▸ Task A
List every distinct username that appears as a post author in the forum thread about rehoming an Australian cattle dog, naming each one once.

____

# Australian cattle dog



## vizzy24 (Aug 31, 2008)

Hi a friend of mine is rehoming her australian cattle dog through no fault of her own. A change of circumstances have resulted in my friend having to rehome her. She is spayed housetrained and well manered. She is used to dogs and cats. She needs a stimulating environment ideally a enclosed garden or farm/small holding. My friend just cant give her the time she needs at the moment. Please pm me if you are interested. She is in Hampshire just outside of portsmouth although I think my friend would travel to deliver her if required.


----------



## vizzy24 (Aug 31, 2008)

bump!!!!!!!!!!!!!!!!!


----------



## blueribbonuk (Nov 17, 2008)

do you have any pics


----------



## vizzy24 (Aug 31, 2008)

I have emailed my friend the link so hopefully she will either send me some pics and I will put them on or she will do it herself, so pics will be arrivinng soon


----------



## vizzy24 (Aug 31, 2008)

Hi sorry about the delay here are some pics of Tilly.


----------



## Nonnie (Apr 15, 2009)

Has she ever had pups? Her teats look a bit "hangy" in the second pic. Just curious.
Beautiful dog. I used to walk one called Jake, he was a handful, but still a lovely boy.


----------



## Guest (May 27, 2009)

I noticed the same as nonnie  the nipples But a gorgosue dog i only wish we could have another and i would be straight up there to fetch her


----------



## vizzy24 (Aug 31, 2008)

Yes she has had 2 litters, she has very good breeding, but unfortunatley she has produced a few dogs with one floppy ear which is obviously a fault so she decided to have her spayed. Her Father has one of her pups from her last litter and he is a really lovely dog. She is moving to Dubai for a while so she thinks rehoming her is the best for the dog.


----------



## vizzy24 (Aug 31, 2008)

Just a bump as Tilly is still looking for a home


----------



## Luvdogs (Aug 15, 2008)

Bump....hope she finds a loving home soon


----------



## ACDlover (Jun 11, 2009)

She's a very good looking bitch. I would be very interested in her. Could you please ask her owner how old she is and her family lines if they are known.

Thanks

Lucy


----------



## vizzy24 (Aug 31, 2008)

Hi Lucy
I think she is about 7 and I shall ask for more details but I know her kennel club is warrigale blue moogal. She is also spayed.

Thanks Julia


----------



## ACDlover (Jun 11, 2009)

Just gotta convince the other half too!


----------



## vizzy24 (Aug 31, 2008)

LOl good luck with that.


----------

____

▸ Task B
Echo the lines of the records starting at the line that contains "You are a GUI" and ending at the line that contains "pyautogui.click(x=33, y=385)", both included.

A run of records
____

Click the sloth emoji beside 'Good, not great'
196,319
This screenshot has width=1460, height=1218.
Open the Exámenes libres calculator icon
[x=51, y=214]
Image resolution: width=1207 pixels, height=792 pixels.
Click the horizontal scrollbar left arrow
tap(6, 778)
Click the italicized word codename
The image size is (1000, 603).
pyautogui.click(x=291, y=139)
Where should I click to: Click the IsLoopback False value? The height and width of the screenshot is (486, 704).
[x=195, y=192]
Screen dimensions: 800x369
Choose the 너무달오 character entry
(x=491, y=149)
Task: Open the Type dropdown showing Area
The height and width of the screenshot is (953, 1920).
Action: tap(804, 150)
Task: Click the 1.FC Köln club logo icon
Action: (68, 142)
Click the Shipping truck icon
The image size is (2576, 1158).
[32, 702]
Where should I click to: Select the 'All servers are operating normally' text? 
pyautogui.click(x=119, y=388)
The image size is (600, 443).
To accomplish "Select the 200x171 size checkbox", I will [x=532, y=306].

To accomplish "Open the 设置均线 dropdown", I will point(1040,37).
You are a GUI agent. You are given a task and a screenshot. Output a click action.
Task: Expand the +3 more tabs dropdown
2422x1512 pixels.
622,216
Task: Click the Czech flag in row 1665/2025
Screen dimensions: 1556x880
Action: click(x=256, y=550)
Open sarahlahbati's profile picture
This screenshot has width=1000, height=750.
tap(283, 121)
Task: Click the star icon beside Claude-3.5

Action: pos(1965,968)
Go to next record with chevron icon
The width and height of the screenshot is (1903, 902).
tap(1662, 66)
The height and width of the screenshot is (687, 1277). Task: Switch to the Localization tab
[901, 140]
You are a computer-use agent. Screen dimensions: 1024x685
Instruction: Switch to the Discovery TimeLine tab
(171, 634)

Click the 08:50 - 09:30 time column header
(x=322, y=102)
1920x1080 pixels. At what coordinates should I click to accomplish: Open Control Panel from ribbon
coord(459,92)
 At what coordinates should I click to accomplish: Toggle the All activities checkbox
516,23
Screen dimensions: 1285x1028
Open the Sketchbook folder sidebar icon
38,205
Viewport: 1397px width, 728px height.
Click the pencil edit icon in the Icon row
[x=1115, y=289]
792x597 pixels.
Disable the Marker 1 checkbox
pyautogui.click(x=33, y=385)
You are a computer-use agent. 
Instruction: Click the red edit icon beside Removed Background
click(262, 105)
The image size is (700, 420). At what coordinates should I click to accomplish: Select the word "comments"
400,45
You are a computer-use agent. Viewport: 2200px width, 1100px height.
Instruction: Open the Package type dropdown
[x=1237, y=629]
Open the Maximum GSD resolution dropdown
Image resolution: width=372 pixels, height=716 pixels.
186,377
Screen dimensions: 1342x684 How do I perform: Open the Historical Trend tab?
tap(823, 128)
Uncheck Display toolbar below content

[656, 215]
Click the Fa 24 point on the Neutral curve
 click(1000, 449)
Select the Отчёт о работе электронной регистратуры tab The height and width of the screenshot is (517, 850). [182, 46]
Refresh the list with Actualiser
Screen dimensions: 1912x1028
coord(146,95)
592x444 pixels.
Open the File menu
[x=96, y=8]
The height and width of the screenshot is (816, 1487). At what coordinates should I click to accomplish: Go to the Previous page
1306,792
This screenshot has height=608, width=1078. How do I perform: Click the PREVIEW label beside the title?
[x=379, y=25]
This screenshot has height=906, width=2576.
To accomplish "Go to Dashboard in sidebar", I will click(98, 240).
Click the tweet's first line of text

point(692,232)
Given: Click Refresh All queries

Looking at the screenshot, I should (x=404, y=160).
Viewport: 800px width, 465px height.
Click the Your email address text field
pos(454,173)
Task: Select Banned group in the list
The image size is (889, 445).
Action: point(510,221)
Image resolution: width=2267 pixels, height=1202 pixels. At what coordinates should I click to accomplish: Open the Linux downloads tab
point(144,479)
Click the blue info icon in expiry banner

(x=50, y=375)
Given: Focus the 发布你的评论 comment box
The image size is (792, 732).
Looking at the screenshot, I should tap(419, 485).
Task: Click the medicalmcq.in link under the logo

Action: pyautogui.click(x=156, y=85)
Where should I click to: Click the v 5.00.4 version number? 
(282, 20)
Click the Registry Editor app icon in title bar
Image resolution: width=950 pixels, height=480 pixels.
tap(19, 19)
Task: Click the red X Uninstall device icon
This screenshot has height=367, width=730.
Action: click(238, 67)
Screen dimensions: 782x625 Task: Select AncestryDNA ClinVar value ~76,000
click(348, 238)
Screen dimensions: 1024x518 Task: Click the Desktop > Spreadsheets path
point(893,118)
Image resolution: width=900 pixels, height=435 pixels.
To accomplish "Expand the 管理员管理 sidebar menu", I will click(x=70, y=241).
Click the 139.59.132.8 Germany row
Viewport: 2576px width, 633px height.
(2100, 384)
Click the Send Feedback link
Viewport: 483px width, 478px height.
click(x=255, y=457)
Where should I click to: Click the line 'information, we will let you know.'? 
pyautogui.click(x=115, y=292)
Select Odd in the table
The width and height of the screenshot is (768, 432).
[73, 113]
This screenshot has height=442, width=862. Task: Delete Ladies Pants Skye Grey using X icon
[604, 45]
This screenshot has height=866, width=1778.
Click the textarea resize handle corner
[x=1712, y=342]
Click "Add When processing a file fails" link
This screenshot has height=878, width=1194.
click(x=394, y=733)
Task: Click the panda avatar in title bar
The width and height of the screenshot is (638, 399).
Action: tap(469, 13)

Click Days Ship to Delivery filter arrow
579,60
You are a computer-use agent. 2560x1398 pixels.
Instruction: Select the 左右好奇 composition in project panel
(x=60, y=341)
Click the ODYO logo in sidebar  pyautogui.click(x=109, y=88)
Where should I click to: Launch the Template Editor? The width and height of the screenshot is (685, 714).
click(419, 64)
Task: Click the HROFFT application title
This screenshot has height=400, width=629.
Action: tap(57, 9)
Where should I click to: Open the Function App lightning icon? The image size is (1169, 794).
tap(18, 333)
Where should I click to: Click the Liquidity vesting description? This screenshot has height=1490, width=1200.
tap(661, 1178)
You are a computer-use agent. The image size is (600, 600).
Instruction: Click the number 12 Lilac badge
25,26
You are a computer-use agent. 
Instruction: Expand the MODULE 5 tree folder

____

▸ Written solution A
vizzy24, blueribbonuk, Nonnie, Guest, Luvdogs, ACDlover

▸ Written solution B
You are a GUI agent. You are given a task and a screenshot. Output a click action.
Task: Expand the +3 more tabs dropdown
2422x1512 pixels.
622,216
Task: Click the Czech flag in row 1665/2025
Screen dimensions: 1556x880
Action: click(x=256, y=550)
Open sarahlahbati's profile picture
This screenshot has width=1000, height=750.
tap(283, 121)
Task: Click the star icon beside Claude-3.5

Action: pos(1965,968)
Go to next record with chevron icon
The width and height of the screenshot is (1903, 902).
tap(1662, 66)
The height and width of the screenshot is (687, 1277). Task: Switch to the Localization tab
[901, 140]
You are a computer-use agent. Screen dimensions: 1024x685
Instruction: Switch to the Discovery TimeLine tab
(171, 634)

Click the 08:50 - 09:30 time column header
(x=322, y=102)
1920x1080 pixels. At what coordinates should I click to accomplish: Open Control Panel from ribbon
coord(459,92)
 At what coordinates should I click to accomplish: Toggle the All activities checkbox
516,23
Screen dimensions: 1285x1028
Open the Sketchbook folder sidebar icon
38,205
Viewport: 1397px width, 728px height.
Click the pencil edit icon in the Icon row
[x=1115, y=289]
792x597 pixels.
Disable the Marker 1 checkbox
pyautogui.click(x=33, y=385)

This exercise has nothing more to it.